**PROBLEM STATEMENT:**
Answer these questions from the paper on genius below.
(a) Which university are both authors affiliated with?
(b) Which domains does the abstract name where exceptional individuals have risen?
(c) Which scientific assertion does the abstract say the natural sciences rely on?

**QUOTED PASSAGE:**
The origin and philosophical roots of genius as a source of creativity

Document Type : Research Paper

Authors

1 Assistant professor, Department of Development Entrepreneurship, Faculty of Entrepreneurship, University of Tehran, Tehran, Iran

2 Professor, Department of Institutional and Social Economics, Faculty of Economics, University of Tehran, Tehran, Iran

10.22059/jed.2025.387487.654467

Abstract

ABSTRACT




Objectives: The phenomenon of genius has persisted throughout history, with individuals of exceptional intellect contributing to significant advancements and creative endeavors across different time periods. The rise of exceptional individuals across various domains, including art, mysticism, philosophy, and groundbreaking concepts in the humanities, has often been seen as either fanciful legends or interpreted through a superstitious perspective as divine beings and their guiding spirits. This stems from a lack of understanding of the true nature and essence of genius. The supersensible nature of genius has kept it safe from the grasp of empirical tests; thus, the remarkable effects produced cannot be attributed to any specific cause within the framework of causal relationships. How beautiful it is that this very statement illustrates the distinction and boundary between the natural sciences and the humanities. The natural sciences, as the pride of the age of empiricism, rely on the scientific assertion that every effect has a cause, leading to the discovery of thousands of inventions and the laws governing phenomena—laws whose understanding transformed human dominion over events into dominion over occurrences. However, this is not the case in the humanities, where humans are the agents and causes of every effect they have created and brought into existence.

**DATASET EXCERPTS:**
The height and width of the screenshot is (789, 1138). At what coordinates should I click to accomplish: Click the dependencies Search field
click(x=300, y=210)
==
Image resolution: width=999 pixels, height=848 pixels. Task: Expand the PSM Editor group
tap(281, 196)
---
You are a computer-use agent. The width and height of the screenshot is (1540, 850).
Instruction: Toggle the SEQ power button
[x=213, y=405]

**RESPONSE FOR THIS EXERCISE:**
(a) The University of Tehran.
(b) Art, mysticism, philosophy, and groundbreaking concepts in the humanities.
(c) That every effect has a cause.